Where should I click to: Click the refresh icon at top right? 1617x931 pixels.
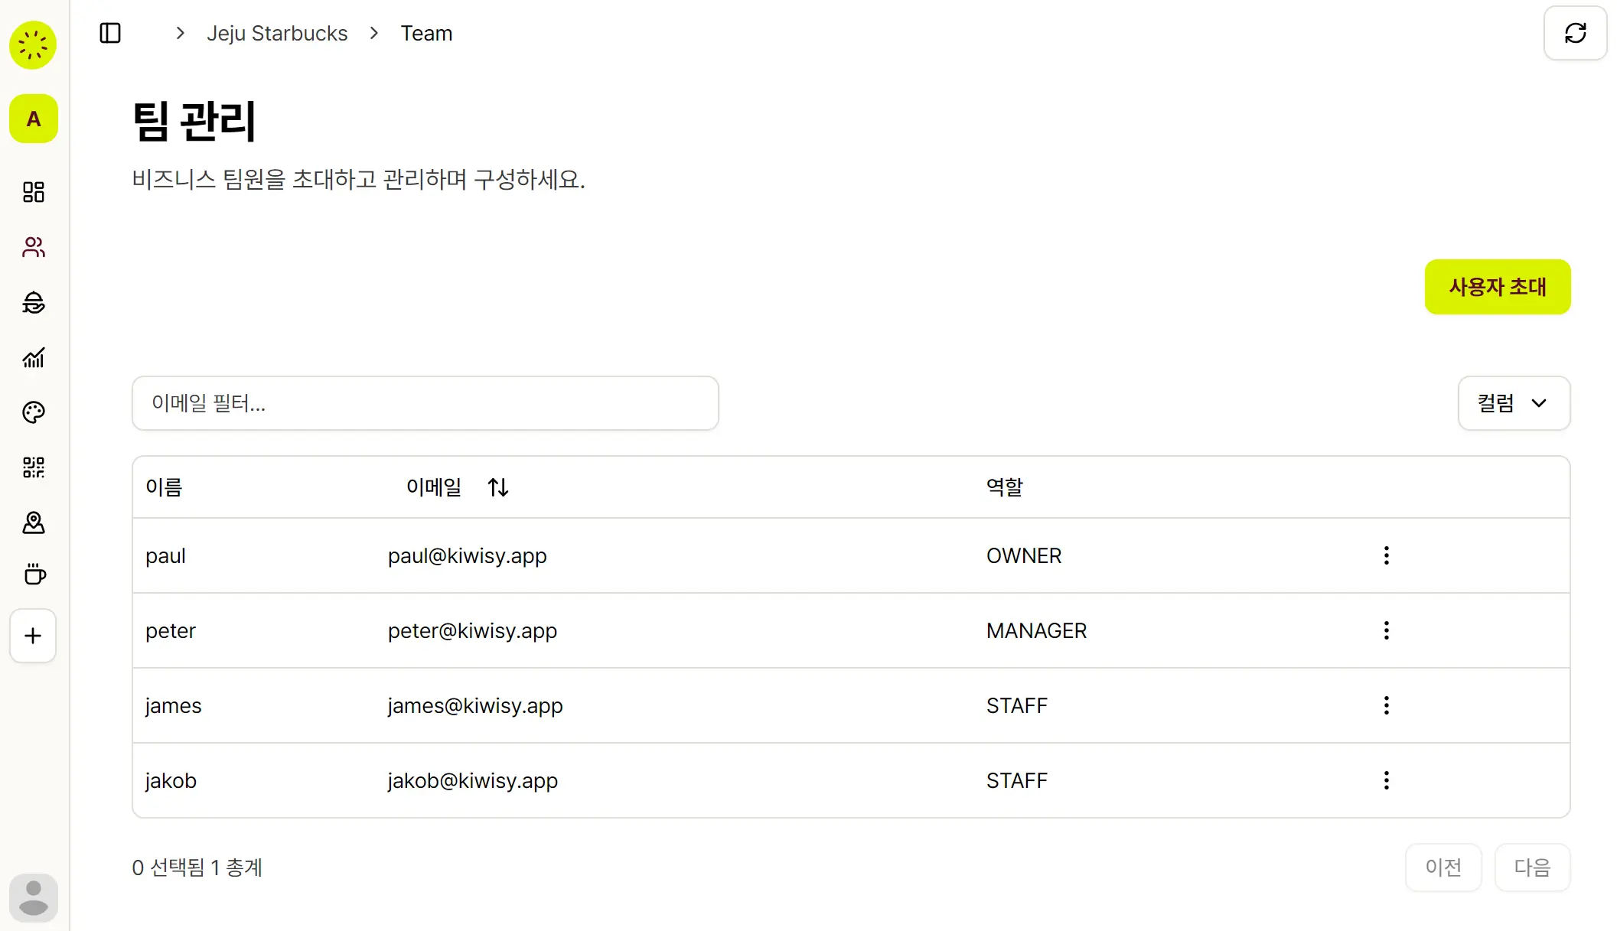point(1575,33)
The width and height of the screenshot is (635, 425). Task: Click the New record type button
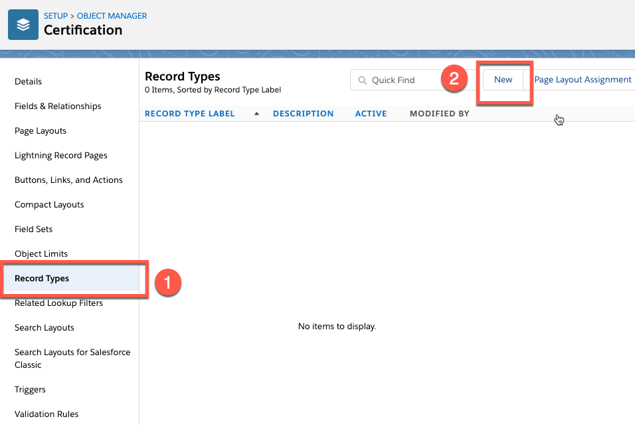tap(503, 79)
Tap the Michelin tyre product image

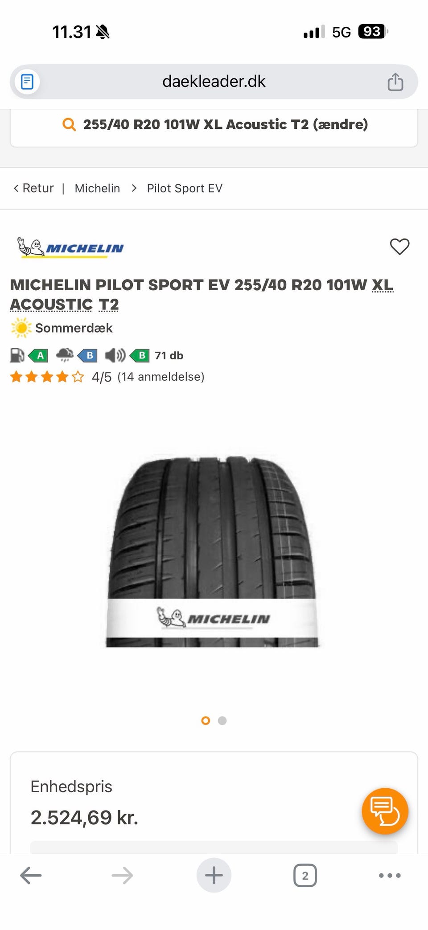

#####

WHAT TO WORK ON
Give again, word for word, the line containing "The width and" and every line after it to the end of the records; leave out the pictures.

SOLUTION FOR THIS PROBLEM
The width and height of the screenshot is (635, 425). Task: Click the New record type button
tap(503, 79)
Tap the Michelin tyre product image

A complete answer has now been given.